§ WHAT YOU WILL DO: Rewrite the lines below, swapping "Viewport" for "Window" everywhere it occurs and leaving everything else unchanged.

§ INPUT MATERIAL:

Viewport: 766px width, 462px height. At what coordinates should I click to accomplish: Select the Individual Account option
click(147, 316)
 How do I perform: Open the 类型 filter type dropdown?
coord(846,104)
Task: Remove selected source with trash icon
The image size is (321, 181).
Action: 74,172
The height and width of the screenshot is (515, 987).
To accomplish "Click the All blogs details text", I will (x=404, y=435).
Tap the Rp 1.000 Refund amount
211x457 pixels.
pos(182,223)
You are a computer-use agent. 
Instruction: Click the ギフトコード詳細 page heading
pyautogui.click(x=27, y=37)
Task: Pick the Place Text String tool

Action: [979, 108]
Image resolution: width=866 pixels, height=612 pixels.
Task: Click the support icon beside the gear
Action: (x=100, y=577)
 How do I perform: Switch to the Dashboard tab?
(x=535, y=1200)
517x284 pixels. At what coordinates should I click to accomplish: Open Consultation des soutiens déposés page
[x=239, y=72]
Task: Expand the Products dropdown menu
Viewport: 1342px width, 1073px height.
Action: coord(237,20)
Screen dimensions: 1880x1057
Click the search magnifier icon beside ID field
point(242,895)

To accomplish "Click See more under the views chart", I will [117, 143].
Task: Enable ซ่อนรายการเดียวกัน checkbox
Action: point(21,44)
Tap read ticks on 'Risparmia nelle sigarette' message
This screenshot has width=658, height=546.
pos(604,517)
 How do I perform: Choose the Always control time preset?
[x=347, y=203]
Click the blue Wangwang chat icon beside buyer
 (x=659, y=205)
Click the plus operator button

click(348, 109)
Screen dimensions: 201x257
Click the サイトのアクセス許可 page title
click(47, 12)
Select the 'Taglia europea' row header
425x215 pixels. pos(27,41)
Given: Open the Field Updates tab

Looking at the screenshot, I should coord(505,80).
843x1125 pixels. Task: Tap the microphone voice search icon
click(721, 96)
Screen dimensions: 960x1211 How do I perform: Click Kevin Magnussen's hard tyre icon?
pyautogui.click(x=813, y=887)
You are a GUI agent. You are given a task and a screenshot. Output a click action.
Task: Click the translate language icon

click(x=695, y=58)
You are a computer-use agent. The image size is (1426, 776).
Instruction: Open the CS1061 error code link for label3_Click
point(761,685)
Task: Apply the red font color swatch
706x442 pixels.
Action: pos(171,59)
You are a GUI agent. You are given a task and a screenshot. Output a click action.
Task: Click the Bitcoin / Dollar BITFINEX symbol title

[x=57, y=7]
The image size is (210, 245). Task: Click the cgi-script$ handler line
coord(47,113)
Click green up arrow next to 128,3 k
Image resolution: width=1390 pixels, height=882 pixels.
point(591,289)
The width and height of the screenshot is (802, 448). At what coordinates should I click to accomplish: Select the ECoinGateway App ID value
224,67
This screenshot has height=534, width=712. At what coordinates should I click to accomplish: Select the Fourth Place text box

§ ANSWER TO THIS TASK:
Window: 766px width, 462px height. At what coordinates should I click to accomplish: Select the Individual Account option
click(147, 316)
 How do I perform: Open the 类型 filter type dropdown?
coord(846,104)
Task: Remove selected source with trash icon
The image size is (321, 181).
Action: 74,172
The height and width of the screenshot is (515, 987).
To accomplish "Click the All blogs details text", I will (x=404, y=435).
Tap the Rp 1.000 Refund amount
211x457 pixels.
pos(182,223)
You are a computer-use agent. 
Instruction: Click the ギフトコード詳細 page heading
pyautogui.click(x=27, y=37)
Task: Pick the Place Text String tool

Action: [979, 108]
Image resolution: width=866 pixels, height=612 pixels.
Task: Click the support icon beside the gear
Action: (x=100, y=577)
 How do I perform: Switch to the Dashboard tab?
(x=535, y=1200)
517x284 pixels. At what coordinates should I click to accomplish: Open Consultation des soutiens déposés page
[x=239, y=72]
Task: Expand the Products dropdown menu
Window: 1342px width, 1073px height.
Action: coord(237,20)
Screen dimensions: 1880x1057
Click the search magnifier icon beside ID field
point(242,895)

To accomplish "Click See more under the views chart", I will [117, 143].
Task: Enable ซ่อนรายการเดียวกัน checkbox
Action: point(21,44)
Tap read ticks on 'Risparmia nelle sigarette' message
This screenshot has width=658, height=546.
pos(604,517)
 How do I perform: Choose the Always control time preset?
[x=347, y=203]
Click the blue Wangwang chat icon beside buyer
 (x=659, y=205)
Click the plus operator button

click(348, 109)
Screen dimensions: 201x257
Click the サイトのアクセス許可 page title
click(47, 12)
Select the 'Taglia europea' row header
425x215 pixels. pos(27,41)
Given: Open the Field Updates tab

Looking at the screenshot, I should coord(505,80).
843x1125 pixels. Task: Tap the microphone voice search icon
click(721, 96)
Screen dimensions: 960x1211 How do I perform: Click Kevin Magnussen's hard tyre icon?
pyautogui.click(x=813, y=887)
You are a GUI agent. You are given a task and a screenshot. Output a click action.
Task: Click the translate language icon

click(x=695, y=58)
You are a computer-use agent. The image size is (1426, 776).
Instruction: Open the CS1061 error code link for label3_Click
point(761,685)
Task: Apply the red font color swatch
706x442 pixels.
Action: pos(171,59)
You are a GUI agent. You are given a task and a screenshot. Output a click action.
Task: Click the Bitcoin / Dollar BITFINEX symbol title

[x=57, y=7]
The image size is (210, 245). Task: Click the cgi-script$ handler line
coord(47,113)
Click green up arrow next to 128,3 k
Image resolution: width=1390 pixels, height=882 pixels.
point(591,289)
The width and height of the screenshot is (802, 448). At what coordinates should I click to accomplish: Select the ECoinGateway App ID value
224,67
This screenshot has height=534, width=712. At what coordinates should I click to accomplish: Select the Fourth Place text box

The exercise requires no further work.